Утром на первых двух уроках в гимназии Таня зевала, жмурилась, грызла кончик своей длинной светлой косы. Потом про сон забывала, жила, как обычно, вплоть до следующей ночи.

Володя язвил, что сестра влюбилась в старого монархиста, ретрограда, мракобеса, и теперь ей только остается повесить у себя в комнате семейный портрет Романовых, венчаться с полковником, рожать ему детей, толстеть, тупеть и вышивать крестиком.

Андрюша мрачно, выразительно ревновал. Ему едва исполнилось двенадцать. Мама умерла родами, когда он появился на свет. Таня была похожа на маму, много возилась с маленьким братом. Няня внушила Андрюше, что маменька стала ангелом и смотрит на него с неба. Андрюша внушил самому себе, что Таня – полноправный земной представитель ангела маменьки и потому должна прилежно выполнять все ангельские обязанности.

К Таниным поклонникам он относился снисходительно, презирал их и даже иногда жалел. Только полковника Данилова ненавидел, тихо и серьезно.

«Ерунда. Андрюшка все выдумал», – решила Таня, подошла к этажерке, принялась перебирать граммофонные пластинки.

Андрюша встал рядом, спиной к гостю, картинно приклонил голову сестре на плечо. Они были почти одного роста, и стоять ему так, с вывернутой шеей, было ужасно неудобно. Полковник остался один посреди гостиной. Подождав минуту, он кашлянул и тихо произнес:

– Татьяна Михайловна, поздравляю вас с именинами, тут вот подарок. – Он вытащил из кармана маленький ювелирный футляр и протянул Тане.

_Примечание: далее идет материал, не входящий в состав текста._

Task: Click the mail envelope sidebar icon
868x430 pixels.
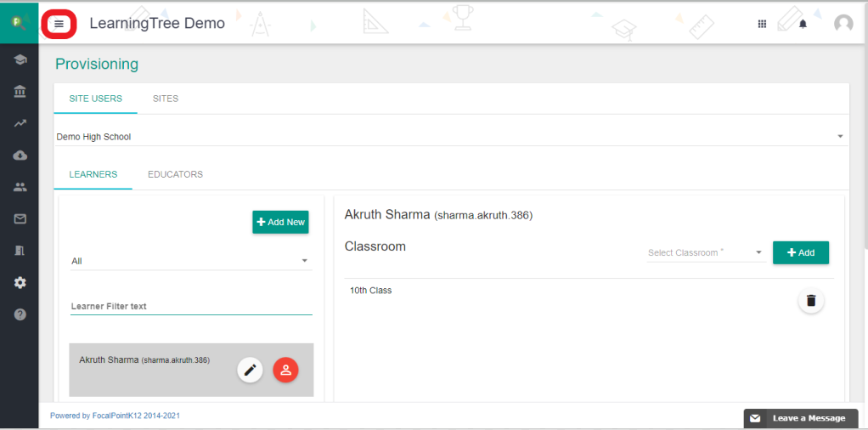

Таня вдруг испугалась. Она поняла, что это не ерунда, что Данилов действительно говорил с ее отцом о ней, а отец настолько занят своими пробирками и крысами, что не взял на себя труд предупредить Таню.

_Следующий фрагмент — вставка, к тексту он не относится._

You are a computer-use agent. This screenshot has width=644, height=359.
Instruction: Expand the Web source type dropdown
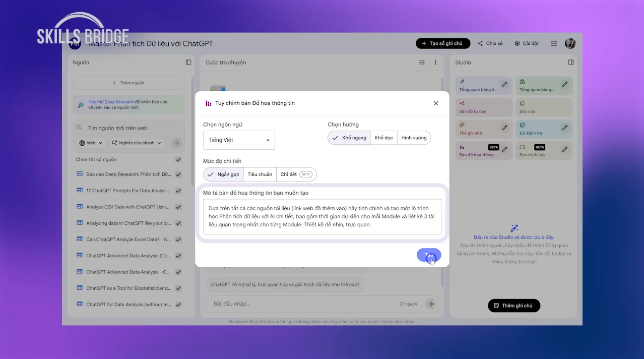[91, 143]
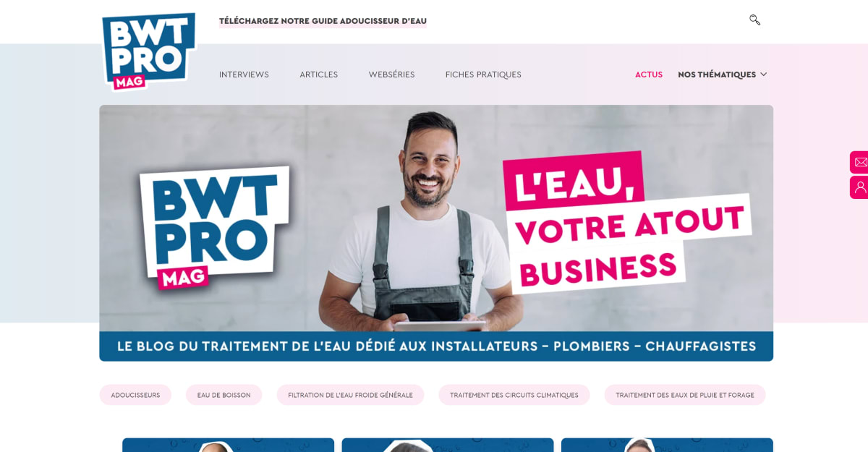Select the Adoucisseurs category pill

(x=135, y=395)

Золотой замочек не открывался. Таня сломала ноготь.

– Давайте, я попробую, – подал голос Володя, который до этой минуты сидел в кресле, рассеянно листая журнал.

В первую секунду Тане показалось, что на синем бархате сидит живой светлячок. Володя присвистнул. Андрюша презрительно фыркнул и пробормотал: «Подумаешь, стекляшка!» Данилов надел Тане на безымянный палец кольцо из белого металла с небольшим, удивительно ярким прозрачным камнем. Кольцо оказалось впору.

– Его носила еще моя прабабушка, – сказал полковник, – потом бабушка, мать. У меня нет никого, кроме вас, Татьяна Михайловна. Отпуск кончается, завтра я возвращаюсь на фронт. Ждать меня некому. Простите. – Он поцеловал Тане руку и быстро вышел.

– Бедненький, – прошипел из угла Андрюша.

– Ну, что же ты застыла? – усмехнулся Володя. – Беги, догони, заплачь, скажи: милый, ах, я твоя!

– Вы, два идиота, заткнитесь! – крикнула Таня почему-то по-английски и побежала догонять Данилова.

– Дети, что случилось? Танечка куда помчалась? Где Мишенька? – прошуршал ей вслед испуганный голос няни.

В прихожей полковник надевал шинель.

– Завтра? – глухо спросила Таня.

Плохо понимая, что делает, она ухватилась за лацканы его шинели, притянула к себе, уткнулась лицом ему в грудь и забормотала:

– Нет, нет, я замуж за вас не выйду ни за что. Я слишком люблю вас, а семейная жизнь пошлость, скука. И запомните. Если вас там убьют, я жить не стану.

Он погладил ее по голове, поцеловал в лоб.

– Будете ждать меня, Танечка, так и не убьют. Я вернусь, мы обвенчаемся. Михаил Владимирович сказал, это вам решать. Он никаких преград не видит. Разве что война, так она кончится, надеюсь, что скоро.

Москва, 2006

Соня проснулась среди ночи от странного звука, как будто за стеной кто-то пытался завести мотоцикл. Несколько минут она лежала, ничего не понимая, смотрела в потолок. Было холодно, на улице мела метель. Следовало встать, закрыть форточку, посмотреть, что там, за стеной, происходит.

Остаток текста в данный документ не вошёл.